STUDY MATERIAL:
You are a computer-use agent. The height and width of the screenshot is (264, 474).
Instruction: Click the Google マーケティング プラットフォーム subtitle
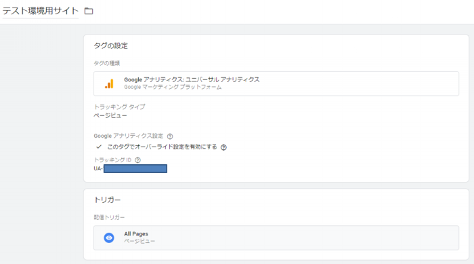click(x=173, y=88)
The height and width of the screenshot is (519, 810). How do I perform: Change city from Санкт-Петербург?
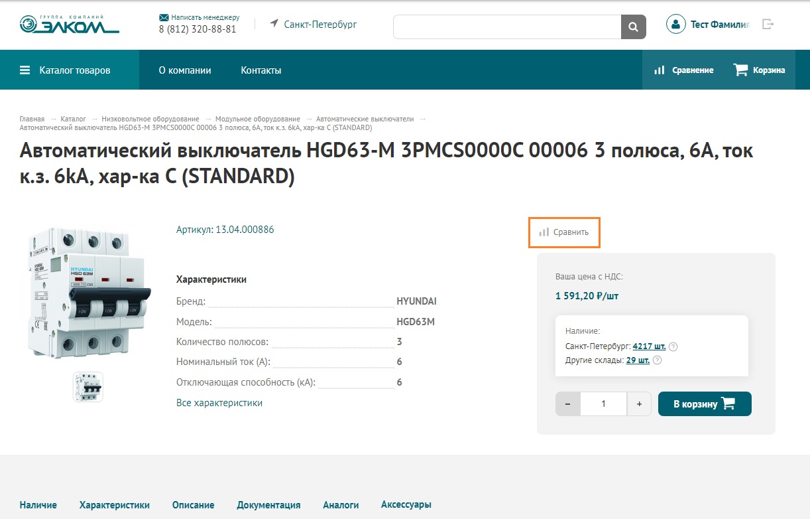(x=314, y=24)
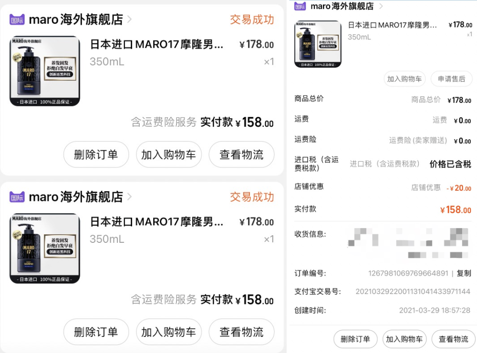Open first order's MARO17 shampoo thumbnail
The width and height of the screenshot is (477, 353).
tap(45, 71)
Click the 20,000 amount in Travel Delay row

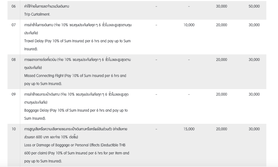[221, 25]
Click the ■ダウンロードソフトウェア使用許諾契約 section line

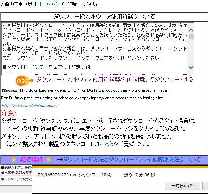coord(46,67)
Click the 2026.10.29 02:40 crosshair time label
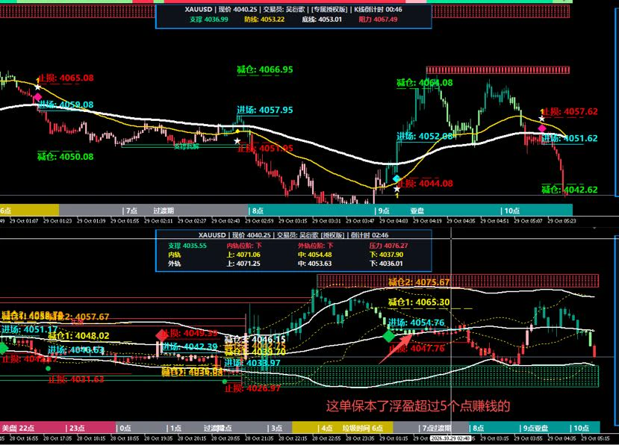619x445 pixels. tap(450, 438)
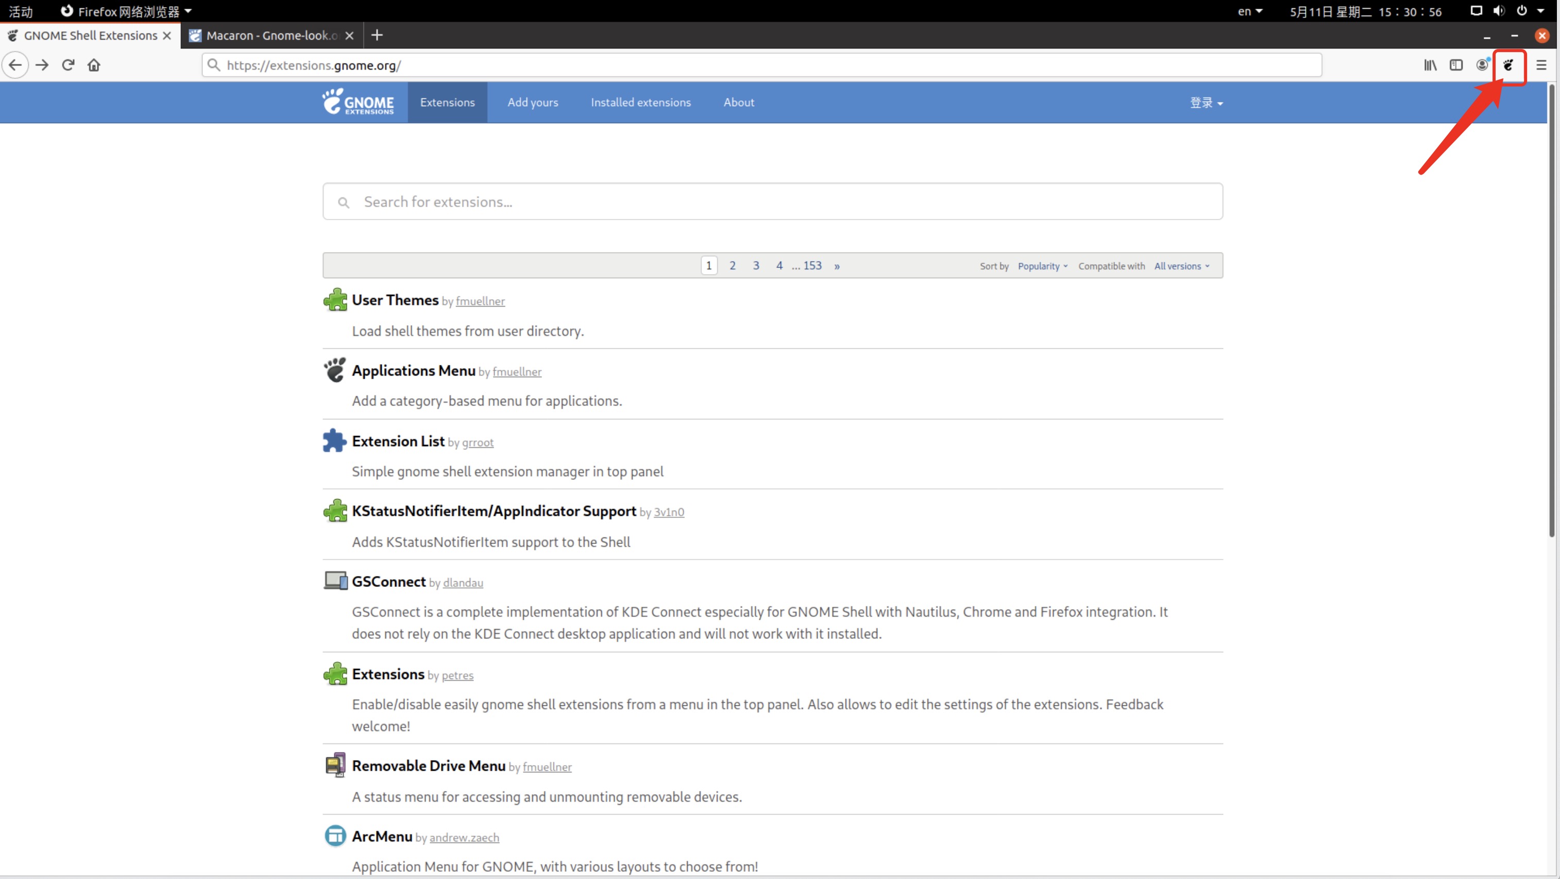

REQUIRED ACTION:
When the line containing "Instruction: Click the" is reached, write out that line and each one after it exactly, ending with the last line of the records; pictures are not copied.

ANSWER TO THIS EXERCISE:
Instruction: Click the Google マーケティング プラットフォーム subtitle
click(x=173, y=88)
The height and width of the screenshot is (519, 810). How do I perform: Change city from Санкт-Петербург?
(x=314, y=24)
Open first order's MARO17 shampoo thumbnail
The width and height of the screenshot is (477, 353).
tap(45, 71)
Click the 20,000 amount in Travel Delay row

[221, 25]
Click the ■ダウンロードソフトウェア使用許諾契約 section line

coord(46,67)
Click the 2026.10.29 02:40 crosshair time label
619x445 pixels. tap(450, 438)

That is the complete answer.